(Collected data entries)
———
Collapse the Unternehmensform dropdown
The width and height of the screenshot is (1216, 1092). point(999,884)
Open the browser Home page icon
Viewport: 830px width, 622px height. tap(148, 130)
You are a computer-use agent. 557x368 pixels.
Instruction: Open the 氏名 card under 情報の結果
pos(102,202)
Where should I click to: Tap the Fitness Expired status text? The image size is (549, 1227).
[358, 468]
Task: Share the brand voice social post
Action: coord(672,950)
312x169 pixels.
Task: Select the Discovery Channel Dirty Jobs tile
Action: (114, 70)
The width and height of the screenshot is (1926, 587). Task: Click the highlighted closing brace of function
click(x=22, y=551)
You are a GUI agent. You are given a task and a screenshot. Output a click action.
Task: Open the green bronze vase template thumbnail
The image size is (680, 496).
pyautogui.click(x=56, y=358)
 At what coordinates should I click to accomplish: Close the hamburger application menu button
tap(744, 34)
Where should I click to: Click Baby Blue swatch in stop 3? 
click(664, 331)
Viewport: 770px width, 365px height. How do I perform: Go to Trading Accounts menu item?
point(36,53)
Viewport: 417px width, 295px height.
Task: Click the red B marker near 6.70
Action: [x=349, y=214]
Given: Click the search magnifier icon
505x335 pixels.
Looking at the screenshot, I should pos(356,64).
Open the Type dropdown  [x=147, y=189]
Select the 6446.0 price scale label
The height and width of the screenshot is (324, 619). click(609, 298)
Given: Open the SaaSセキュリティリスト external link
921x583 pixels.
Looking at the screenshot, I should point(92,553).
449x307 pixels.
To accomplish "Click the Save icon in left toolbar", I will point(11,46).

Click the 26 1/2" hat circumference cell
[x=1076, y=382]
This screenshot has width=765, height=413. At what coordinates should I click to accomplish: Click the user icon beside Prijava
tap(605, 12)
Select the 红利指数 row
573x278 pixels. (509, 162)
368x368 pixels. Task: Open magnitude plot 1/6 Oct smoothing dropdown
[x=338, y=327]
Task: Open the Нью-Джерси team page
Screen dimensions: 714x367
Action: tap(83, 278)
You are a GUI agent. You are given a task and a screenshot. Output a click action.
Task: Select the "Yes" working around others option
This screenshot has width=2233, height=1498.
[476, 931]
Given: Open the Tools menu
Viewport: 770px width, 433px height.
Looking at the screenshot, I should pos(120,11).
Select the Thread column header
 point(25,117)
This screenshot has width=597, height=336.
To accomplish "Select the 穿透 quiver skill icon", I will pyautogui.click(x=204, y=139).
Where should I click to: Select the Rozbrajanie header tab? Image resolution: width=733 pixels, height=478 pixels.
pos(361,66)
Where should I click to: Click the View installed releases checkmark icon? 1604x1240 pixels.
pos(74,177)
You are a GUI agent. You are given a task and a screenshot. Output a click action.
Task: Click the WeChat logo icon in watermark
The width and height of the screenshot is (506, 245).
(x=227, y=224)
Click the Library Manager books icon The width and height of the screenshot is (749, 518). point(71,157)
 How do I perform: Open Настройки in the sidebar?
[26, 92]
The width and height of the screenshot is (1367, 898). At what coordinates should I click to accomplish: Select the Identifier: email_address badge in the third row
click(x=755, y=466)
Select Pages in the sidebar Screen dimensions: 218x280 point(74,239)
———
WHAT THIS TASK INVOLVES: Reproduce the items verbatim, from the first line down to and including the line that contains "Viewport: 830px width, 622px".

WRITTEN ANSWER:
Collapse the Unternehmensform dropdown
The width and height of the screenshot is (1216, 1092). point(999,884)
Open the browser Home page icon
Viewport: 830px width, 622px height. tap(148, 130)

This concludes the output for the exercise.